[Extracted data entries]
● ● ● ● ●
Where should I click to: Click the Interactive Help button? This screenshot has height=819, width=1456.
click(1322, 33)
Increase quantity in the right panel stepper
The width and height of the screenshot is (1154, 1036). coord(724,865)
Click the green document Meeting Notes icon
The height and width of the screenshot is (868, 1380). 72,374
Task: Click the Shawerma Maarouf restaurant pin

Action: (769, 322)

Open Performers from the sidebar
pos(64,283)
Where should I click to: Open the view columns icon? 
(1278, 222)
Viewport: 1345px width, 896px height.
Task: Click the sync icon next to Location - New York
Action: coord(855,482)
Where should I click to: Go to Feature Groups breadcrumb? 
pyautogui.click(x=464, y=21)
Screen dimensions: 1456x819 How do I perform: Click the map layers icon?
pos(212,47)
● ● ● ● ●
**ABOUT THIS EXERCISE:** Each line above needs to be written out again exactly.

**EXERCISE RESPONSE:**
Where should I click to: Click the Interactive Help button? This screenshot has height=819, width=1456.
click(1322, 33)
Increase quantity in the right panel stepper
The width and height of the screenshot is (1154, 1036). coord(724,865)
Click the green document Meeting Notes icon
The height and width of the screenshot is (868, 1380). 72,374
Task: Click the Shawerma Maarouf restaurant pin

Action: (769, 322)

Open Performers from the sidebar
pos(64,283)
Where should I click to: Open the view columns icon? 
(1278, 222)
Viewport: 1345px width, 896px height.
Task: Click the sync icon next to Location - New York
Action: coord(855,482)
Where should I click to: Go to Feature Groups breadcrumb? 
pyautogui.click(x=464, y=21)
Screen dimensions: 1456x819 How do I perform: Click the map layers icon?
pos(212,47)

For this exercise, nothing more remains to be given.